* _Aim of the task_:
Copy all of the material below, line for line, without changing anything.

☆ ☆ ☆

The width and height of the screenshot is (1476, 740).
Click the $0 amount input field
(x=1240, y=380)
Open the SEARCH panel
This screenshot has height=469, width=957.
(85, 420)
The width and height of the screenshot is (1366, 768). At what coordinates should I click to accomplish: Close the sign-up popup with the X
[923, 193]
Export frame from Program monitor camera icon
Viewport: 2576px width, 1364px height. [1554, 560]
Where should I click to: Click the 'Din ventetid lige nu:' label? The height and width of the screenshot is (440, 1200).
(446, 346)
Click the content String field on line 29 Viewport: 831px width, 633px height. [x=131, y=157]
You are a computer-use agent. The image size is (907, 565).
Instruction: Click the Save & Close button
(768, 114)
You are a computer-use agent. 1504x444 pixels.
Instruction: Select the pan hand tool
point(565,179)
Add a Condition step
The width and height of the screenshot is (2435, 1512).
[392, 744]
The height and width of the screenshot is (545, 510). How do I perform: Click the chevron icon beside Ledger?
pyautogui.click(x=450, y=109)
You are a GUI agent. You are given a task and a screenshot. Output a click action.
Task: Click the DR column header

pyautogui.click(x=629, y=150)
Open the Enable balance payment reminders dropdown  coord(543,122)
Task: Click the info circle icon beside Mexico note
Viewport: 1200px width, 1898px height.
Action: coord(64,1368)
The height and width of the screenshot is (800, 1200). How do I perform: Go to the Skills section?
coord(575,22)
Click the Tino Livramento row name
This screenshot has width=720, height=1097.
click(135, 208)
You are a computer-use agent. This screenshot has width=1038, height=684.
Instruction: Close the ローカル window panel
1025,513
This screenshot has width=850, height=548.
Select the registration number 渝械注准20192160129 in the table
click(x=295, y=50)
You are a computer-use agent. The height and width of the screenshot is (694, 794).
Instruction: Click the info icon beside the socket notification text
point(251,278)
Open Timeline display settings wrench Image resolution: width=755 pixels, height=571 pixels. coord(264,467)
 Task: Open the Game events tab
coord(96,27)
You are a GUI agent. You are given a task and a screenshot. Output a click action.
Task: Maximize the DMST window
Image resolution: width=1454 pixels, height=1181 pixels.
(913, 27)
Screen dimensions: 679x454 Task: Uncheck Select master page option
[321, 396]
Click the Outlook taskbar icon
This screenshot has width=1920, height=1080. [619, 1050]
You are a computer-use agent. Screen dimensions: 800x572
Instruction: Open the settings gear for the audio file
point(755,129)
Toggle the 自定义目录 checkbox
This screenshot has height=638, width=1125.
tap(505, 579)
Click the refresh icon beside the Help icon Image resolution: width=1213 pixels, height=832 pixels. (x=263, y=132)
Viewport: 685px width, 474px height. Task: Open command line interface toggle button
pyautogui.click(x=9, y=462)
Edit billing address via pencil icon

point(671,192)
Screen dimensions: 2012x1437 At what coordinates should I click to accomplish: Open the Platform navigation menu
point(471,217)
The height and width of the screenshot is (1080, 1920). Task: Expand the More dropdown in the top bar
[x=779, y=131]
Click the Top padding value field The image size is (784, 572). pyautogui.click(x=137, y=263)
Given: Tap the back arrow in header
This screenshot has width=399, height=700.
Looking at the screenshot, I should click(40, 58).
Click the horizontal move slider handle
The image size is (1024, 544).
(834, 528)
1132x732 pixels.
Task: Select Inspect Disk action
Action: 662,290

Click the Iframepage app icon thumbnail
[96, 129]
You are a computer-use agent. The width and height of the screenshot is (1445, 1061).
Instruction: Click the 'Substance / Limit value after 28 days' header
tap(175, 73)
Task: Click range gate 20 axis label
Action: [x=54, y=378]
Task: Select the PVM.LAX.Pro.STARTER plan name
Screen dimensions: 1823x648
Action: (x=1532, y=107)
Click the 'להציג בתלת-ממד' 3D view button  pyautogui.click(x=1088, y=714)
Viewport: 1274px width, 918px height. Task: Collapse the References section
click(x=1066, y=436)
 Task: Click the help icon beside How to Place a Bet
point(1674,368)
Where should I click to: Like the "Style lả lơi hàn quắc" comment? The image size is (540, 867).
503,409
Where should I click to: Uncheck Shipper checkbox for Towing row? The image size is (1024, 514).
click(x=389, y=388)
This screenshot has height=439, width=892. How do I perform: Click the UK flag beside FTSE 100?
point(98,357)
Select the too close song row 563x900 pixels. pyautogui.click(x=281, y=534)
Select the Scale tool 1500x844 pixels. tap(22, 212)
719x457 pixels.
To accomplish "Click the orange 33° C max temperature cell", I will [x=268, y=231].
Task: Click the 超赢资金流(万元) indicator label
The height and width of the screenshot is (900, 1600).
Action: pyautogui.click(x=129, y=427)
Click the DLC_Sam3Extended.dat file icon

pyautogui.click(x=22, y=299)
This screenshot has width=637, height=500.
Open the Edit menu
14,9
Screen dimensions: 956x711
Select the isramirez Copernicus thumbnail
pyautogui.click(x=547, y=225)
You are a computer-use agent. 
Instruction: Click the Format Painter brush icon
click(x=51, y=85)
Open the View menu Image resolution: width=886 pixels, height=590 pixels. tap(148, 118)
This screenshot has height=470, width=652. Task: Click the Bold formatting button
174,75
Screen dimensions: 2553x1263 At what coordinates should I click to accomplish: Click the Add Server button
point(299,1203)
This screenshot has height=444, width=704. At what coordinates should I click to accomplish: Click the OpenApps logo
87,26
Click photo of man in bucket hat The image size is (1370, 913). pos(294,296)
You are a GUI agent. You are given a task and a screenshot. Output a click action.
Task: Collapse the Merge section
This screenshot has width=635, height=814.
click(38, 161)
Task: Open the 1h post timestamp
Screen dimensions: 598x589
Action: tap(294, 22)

☆ ☆ ☆

* _Completed task_:
The width and height of the screenshot is (1476, 740).
Click the $0 amount input field
(x=1240, y=380)
Open the SEARCH panel
This screenshot has height=469, width=957.
(85, 420)
The width and height of the screenshot is (1366, 768). At what coordinates should I click to accomplish: Close the sign-up popup with the X
[923, 193]
Export frame from Program monitor camera icon
Viewport: 2576px width, 1364px height. [1554, 560]
Where should I click to: Click the 'Din ventetid lige nu:' label? The height and width of the screenshot is (440, 1200).
(446, 346)
Click the content String field on line 29 Viewport: 831px width, 633px height. [x=131, y=157]
You are a computer-use agent. The image size is (907, 565).
Instruction: Click the Save & Close button
(768, 114)
You are a computer-use agent. 1504x444 pixels.
Instruction: Select the pan hand tool
point(565,179)
Add a Condition step
The width and height of the screenshot is (2435, 1512).
[392, 744]
The height and width of the screenshot is (545, 510). How do I perform: Click the chevron icon beside Ledger?
pyautogui.click(x=450, y=109)
You are a GUI agent. You are given a task and a screenshot. Output a click action.
Task: Click the DR column header

pyautogui.click(x=629, y=150)
Open the Enable balance payment reminders dropdown  coord(543,122)
Task: Click the info circle icon beside Mexico note
Viewport: 1200px width, 1898px height.
Action: coord(64,1368)
The height and width of the screenshot is (800, 1200). How do I perform: Go to the Skills section?
coord(575,22)
Click the Tino Livramento row name
This screenshot has width=720, height=1097.
click(135, 208)
You are a computer-use agent. This screenshot has width=1038, height=684.
Instruction: Close the ローカル window panel
1025,513
This screenshot has width=850, height=548.
Select the registration number 渝械注准20192160129 in the table
click(x=295, y=50)
You are a computer-use agent. The height and width of the screenshot is (694, 794).
Instruction: Click the info icon beside the socket notification text
point(251,278)
Open Timeline display settings wrench Image resolution: width=755 pixels, height=571 pixels. coord(264,467)
 Task: Open the Game events tab
coord(96,27)
You are a GUI agent. You are given a task and a screenshot. Output a click action.
Task: Maximize the DMST window
Image resolution: width=1454 pixels, height=1181 pixels.
(913, 27)
Screen dimensions: 679x454 Task: Uncheck Select master page option
[321, 396]
Click the Outlook taskbar icon
This screenshot has width=1920, height=1080. [619, 1050]
You are a computer-use agent. Screen dimensions: 800x572
Instruction: Open the settings gear for the audio file
point(755,129)
Toggle the 自定义目录 checkbox
This screenshot has height=638, width=1125.
tap(505, 579)
Click the refresh icon beside the Help icon Image resolution: width=1213 pixels, height=832 pixels. (x=263, y=132)
Viewport: 685px width, 474px height. Task: Open command line interface toggle button
pyautogui.click(x=9, y=462)
Edit billing address via pencil icon

point(671,192)
Screen dimensions: 2012x1437 At what coordinates should I click to accomplish: Open the Platform navigation menu
point(471,217)
The height and width of the screenshot is (1080, 1920). Task: Expand the More dropdown in the top bar
[x=779, y=131]
Click the Top padding value field The image size is (784, 572). pyautogui.click(x=137, y=263)
Given: Tap the back arrow in header
This screenshot has width=399, height=700.
Looking at the screenshot, I should click(40, 58).
Click the horizontal move slider handle
The image size is (1024, 544).
(834, 528)
1132x732 pixels.
Task: Select Inspect Disk action
Action: 662,290

Click the Iframepage app icon thumbnail
[96, 129]
You are a computer-use agent. The width and height of the screenshot is (1445, 1061).
Instruction: Click the 'Substance / Limit value after 28 days' header
tap(175, 73)
Task: Click range gate 20 axis label
Action: [x=54, y=378]
Task: Select the PVM.LAX.Pro.STARTER plan name
Screen dimensions: 1823x648
Action: (x=1532, y=107)
Click the 'להציג בתלת-ממד' 3D view button  pyautogui.click(x=1088, y=714)
Viewport: 1274px width, 918px height. Task: Collapse the References section
click(x=1066, y=436)
 Task: Click the help icon beside How to Place a Bet
point(1674,368)
Where should I click to: Like the "Style lả lơi hàn quắc" comment? The image size is (540, 867).
503,409
Where should I click to: Uncheck Shipper checkbox for Towing row? The image size is (1024, 514).
click(x=389, y=388)
This screenshot has height=439, width=892. How do I perform: Click the UK flag beside FTSE 100?
point(98,357)
Select the too close song row 563x900 pixels. pyautogui.click(x=281, y=534)
Select the Scale tool 1500x844 pixels. tap(22, 212)
719x457 pixels.
To accomplish "Click the orange 33° C max temperature cell", I will [x=268, y=231].
Task: Click the 超赢资金流(万元) indicator label
The height and width of the screenshot is (900, 1600).
Action: pyautogui.click(x=129, y=427)
Click the DLC_Sam3Extended.dat file icon

pyautogui.click(x=22, y=299)
This screenshot has width=637, height=500.
Open the Edit menu
14,9
Screen dimensions: 956x711
Select the isramirez Copernicus thumbnail
pyautogui.click(x=547, y=225)
You are a computer-use agent. 
Instruction: Click the Format Painter brush icon
click(x=51, y=85)
Open the View menu Image resolution: width=886 pixels, height=590 pixels. tap(148, 118)
This screenshot has height=470, width=652. Task: Click the Bold formatting button
174,75
Screen dimensions: 2553x1263 At what coordinates should I click to accomplish: Click the Add Server button
point(299,1203)
This screenshot has height=444, width=704. At what coordinates should I click to accomplish: Click the OpenApps logo
87,26
Click photo of man in bucket hat The image size is (1370, 913). pos(294,296)
You are a GUI agent. You are given a task and a screenshot. Output a click action.
Task: Collapse the Merge section
This screenshot has width=635, height=814.
click(38, 161)
Task: Open the 1h post timestamp
Screen dimensions: 598x589
Action: tap(294, 22)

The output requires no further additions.